Task requirements. Word for word, set down the entries below.

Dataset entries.
☆ ☆ ☆ ☆ ☆ ☆ ☆

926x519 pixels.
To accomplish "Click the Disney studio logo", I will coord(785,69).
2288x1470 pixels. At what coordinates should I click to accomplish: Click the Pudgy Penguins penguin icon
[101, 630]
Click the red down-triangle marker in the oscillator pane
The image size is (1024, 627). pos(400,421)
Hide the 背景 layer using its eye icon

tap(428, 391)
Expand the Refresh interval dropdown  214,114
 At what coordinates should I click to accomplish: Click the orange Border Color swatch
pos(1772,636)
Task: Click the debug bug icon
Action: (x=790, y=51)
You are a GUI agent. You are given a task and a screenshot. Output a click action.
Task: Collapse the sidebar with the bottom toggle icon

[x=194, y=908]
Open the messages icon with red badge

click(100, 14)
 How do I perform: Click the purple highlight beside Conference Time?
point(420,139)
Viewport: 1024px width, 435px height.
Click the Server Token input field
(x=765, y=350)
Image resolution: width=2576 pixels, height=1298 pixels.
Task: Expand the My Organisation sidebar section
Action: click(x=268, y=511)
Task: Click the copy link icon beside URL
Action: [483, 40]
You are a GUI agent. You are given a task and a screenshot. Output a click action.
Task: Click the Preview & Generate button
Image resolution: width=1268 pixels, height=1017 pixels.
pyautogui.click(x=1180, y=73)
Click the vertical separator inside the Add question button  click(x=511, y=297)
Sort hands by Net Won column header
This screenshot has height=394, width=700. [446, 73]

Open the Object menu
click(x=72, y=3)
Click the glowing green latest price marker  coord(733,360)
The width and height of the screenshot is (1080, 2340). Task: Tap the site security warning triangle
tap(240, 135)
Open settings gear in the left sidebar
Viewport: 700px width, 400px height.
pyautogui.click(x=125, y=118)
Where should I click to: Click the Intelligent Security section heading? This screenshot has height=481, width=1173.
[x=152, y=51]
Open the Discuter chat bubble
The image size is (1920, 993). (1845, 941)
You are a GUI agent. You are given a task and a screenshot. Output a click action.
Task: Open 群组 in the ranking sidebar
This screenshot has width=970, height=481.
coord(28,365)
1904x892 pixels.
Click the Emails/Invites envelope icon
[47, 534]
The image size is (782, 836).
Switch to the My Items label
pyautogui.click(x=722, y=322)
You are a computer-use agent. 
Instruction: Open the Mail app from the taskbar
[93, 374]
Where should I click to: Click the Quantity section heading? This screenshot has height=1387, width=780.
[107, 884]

☆ ☆ ☆ ☆ ☆ ☆ ☆

Response to the task.
926x519 pixels.
To accomplish "Click the Disney studio logo", I will coord(785,69).
2288x1470 pixels. At what coordinates should I click to accomplish: Click the Pudgy Penguins penguin icon
[101, 630]
Click the red down-triangle marker in the oscillator pane
The image size is (1024, 627). pos(400,421)
Hide the 背景 layer using its eye icon

tap(428, 391)
Expand the Refresh interval dropdown  214,114
 At what coordinates should I click to accomplish: Click the orange Border Color swatch
pos(1772,636)
Task: Click the debug bug icon
Action: (x=790, y=51)
You are a GUI agent. You are given a task and a screenshot. Output a click action.
Task: Collapse the sidebar with the bottom toggle icon

[x=194, y=908]
Open the messages icon with red badge

click(100, 14)
 How do I perform: Click the purple highlight beside Conference Time?
point(420,139)
Viewport: 1024px width, 435px height.
Click the Server Token input field
(x=765, y=350)
Image resolution: width=2576 pixels, height=1298 pixels.
Task: Expand the My Organisation sidebar section
Action: click(x=268, y=511)
Task: Click the copy link icon beside URL
Action: [483, 40]
You are a GUI agent. You are given a task and a screenshot. Output a click action.
Task: Click the Preview & Generate button
Image resolution: width=1268 pixels, height=1017 pixels.
pyautogui.click(x=1180, y=73)
Click the vertical separator inside the Add question button  click(x=511, y=297)
Sort hands by Net Won column header
This screenshot has height=394, width=700. [446, 73]

Open the Object menu
click(x=72, y=3)
Click the glowing green latest price marker  coord(733,360)
The width and height of the screenshot is (1080, 2340). Task: Tap the site security warning triangle
tap(240, 135)
Open settings gear in the left sidebar
Viewport: 700px width, 400px height.
pyautogui.click(x=125, y=118)
Where should I click to: Click the Intelligent Security section heading? This screenshot has height=481, width=1173.
[x=152, y=51]
Open the Discuter chat bubble
The image size is (1920, 993). (1845, 941)
You are a GUI agent. You are given a task and a screenshot. Output a click action.
Task: Open 群组 in the ranking sidebar
This screenshot has width=970, height=481.
coord(28,365)
1904x892 pixels.
Click the Emails/Invites envelope icon
[47, 534]
The image size is (782, 836).
Switch to the My Items label
pyautogui.click(x=722, y=322)
You are a computer-use agent. 
Instruction: Open the Mail app from the taskbar
[93, 374]
Where should I click to: Click the Quantity section heading? This screenshot has height=1387, width=780.
[107, 884]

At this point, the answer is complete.